# Minimum edges required to make a Directed Graph Strongly Connected

Given a Directed graph of N vertices and M edges, the task is to find the minimum number of edges required to make the given graph Strongly Connected.

Examples:

Input: N = 3, M = 3, source[] = {1, 2, 1}, destination[] = {2, 3, 3}
Output: 1
Explanation:
Adding a directed edge joining the pair of vertices {3, 1} makes the graph strongly connected.
Hence, the minimum number of edges required is 1.
Below is the illustration of the above example: Input: N = 6, M = 5, source[] = {1, 3, 1, 3, 5}, destination[] = {2, 2, 3, 5, 6}
Output: 3
Explanation:
Adding 3 directed edges to join the following pair of vertices makes the graph strongly connected:

• {2, 1}
• {4, 5}
• {6, 4}

Hence, the minimum number of edges required is 3.

Approach:
For a Strongly Connected Graph, each vertex must have an in-degree and an out-degree of at least 1. Therefore, in order to make a graph strongly connected, each vertex must have an incoming edge and an outgoing edge.
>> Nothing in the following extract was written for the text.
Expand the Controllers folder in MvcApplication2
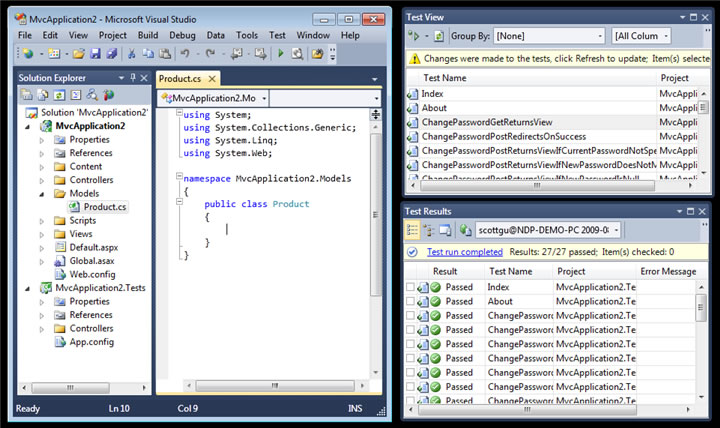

The maximum of the number of incoming edges and the outgoing edges required to make the graph strongly connected is the minimum edges required to make it strongly connected.
Follow the steps below to solve the problem:

• Find the count of in-degrees and out-degrees of each vertex of the graph, using DFS.
• If the in-degree or out-degree of a vertex is greater than 1, then consider it as only 1.
• Count the total in-degree and out-degree of the given graph.
• The minimum number of edges required to make the graph strongly connected is then given by max(N-totalIndegree, N-totalOutdegree).
• Print the count of minimum edges as the result.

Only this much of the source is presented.